_WHAT YOU WILL DO_
Please extend the patent claims on guiding a vehicle with vision-derived location data, beginning after the last claim shown.
┌─ READING PASSAGE
Claims The following is claimed:
1. A method for guiding a vehicle, the method comprising: collecting preliminary location data for the vehicle based on a location- determining receiver associated with the vehicle during an evaluation time window; collecting vision-derived location data for the vehicle based on a vision module associated with the vehicle during the evaluation time window; estimating vision quality data for the vision-derived location data during the evaluation time window; and adjusting the preliminary location data to a revised location data based on the vision-derived location data such that the revised location data is registered with or generally coextensive with the vision-derived location data, if the vision quality data exceeds the minimum threshold level.
2. The method according to claim 1 wherein the adjusting comprises adjusting the preliminary location data if the vision quality data exceeds the minimum threshold level and if the vision-derived location data is substantially the same as the preliminary location data within a defined tolerance.
3. The method according to claim 1 further comprising designating the vision- derived location data as in a good state if the vision quality data corresponding to the vision-derived location data meets or exceeds the minimum threshold level.
4. I he method according to claim 1 further comprising determining if the preliminary location data is consistent with a vision-derived location data for the evaluation time window if vision quality data exceeds a minimum threshold level.
└─
┌─ DATASET
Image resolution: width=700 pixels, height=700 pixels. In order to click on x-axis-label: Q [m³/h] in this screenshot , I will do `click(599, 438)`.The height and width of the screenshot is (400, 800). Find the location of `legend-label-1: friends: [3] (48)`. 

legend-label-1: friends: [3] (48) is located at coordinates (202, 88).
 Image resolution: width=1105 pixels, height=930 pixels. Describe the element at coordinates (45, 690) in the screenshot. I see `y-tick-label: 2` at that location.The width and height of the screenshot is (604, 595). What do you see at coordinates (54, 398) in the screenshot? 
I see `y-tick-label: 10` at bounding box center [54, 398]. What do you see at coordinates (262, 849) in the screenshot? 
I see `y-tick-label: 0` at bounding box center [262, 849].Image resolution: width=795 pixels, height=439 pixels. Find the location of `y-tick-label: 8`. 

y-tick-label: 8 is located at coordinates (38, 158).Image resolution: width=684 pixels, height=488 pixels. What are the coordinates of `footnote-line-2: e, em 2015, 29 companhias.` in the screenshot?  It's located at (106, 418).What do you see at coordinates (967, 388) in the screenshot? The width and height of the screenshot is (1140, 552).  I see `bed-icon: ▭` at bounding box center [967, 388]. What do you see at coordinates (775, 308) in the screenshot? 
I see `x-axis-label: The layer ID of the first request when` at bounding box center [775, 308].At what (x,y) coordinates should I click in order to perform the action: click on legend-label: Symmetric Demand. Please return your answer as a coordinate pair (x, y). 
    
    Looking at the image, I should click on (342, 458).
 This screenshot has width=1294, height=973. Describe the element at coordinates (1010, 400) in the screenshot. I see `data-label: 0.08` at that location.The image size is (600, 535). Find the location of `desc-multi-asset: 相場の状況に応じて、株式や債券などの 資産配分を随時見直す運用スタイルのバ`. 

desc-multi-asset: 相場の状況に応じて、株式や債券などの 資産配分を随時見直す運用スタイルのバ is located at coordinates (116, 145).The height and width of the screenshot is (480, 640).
└─
_TASK RESULT_
5. The method according to claim 1 further comprising repeating the above process for a next evaluation time window of less than or equal to approximately .2 seconds.
6. The method according to claim 1 wherein the adjusting is accomplished by providing a revised location data at a frequency of 5 Hertz.
7. The method according to claim 1 wherein the collected vision-derived location data estimates a vehicle location with respect one or more a visual reference landmarks in a field of view, where each visual reference landmark has a known geographic coordinates.
8. The method according to claim 7 wherein the visual reference marker comprises a row of plants.
9. A system for guiding a vehicle, the system comprising: a location module for collecting preliminary location data for the vehicle based on a location-determining receiver associated with the vehicle during an evaluation time window; a vision module for collecting vision-derived location data for the vehicle based on a vision module associated with the vehicle during the evaluation time window; a vision quality estimator for estimating vision quality data for the vision- derived location data during the evaluation time window; and an adjuster for adjusting the preliminary location data to a revised location data based on the vision-derived location data such that the revised location data is registered with or generally coextensive with the vision-derived location data, if the vision quality data exceeds the minimum threshold level.
10. The system according to claim 9 wherein the adjuster adjusting the preliminary location data if the vision quality data exceeds the minimum threshold level and if the vision-derived location data is substantially the same as the preliminary location data within a defined tolerance.
11. The system according to claim 9 further wherein the vision quality estimator designates the vision-derived location data as in a good state if the vision quality data corresponding to the vision-derived location data meets or exceeds the minimum threshold level.
12. The system according to claim 9 wherein an evaluator determines if the preliminary location data is consistent with a vision-derived location data for the evaluation time window if vision quality data exceeds a minimum threshold level.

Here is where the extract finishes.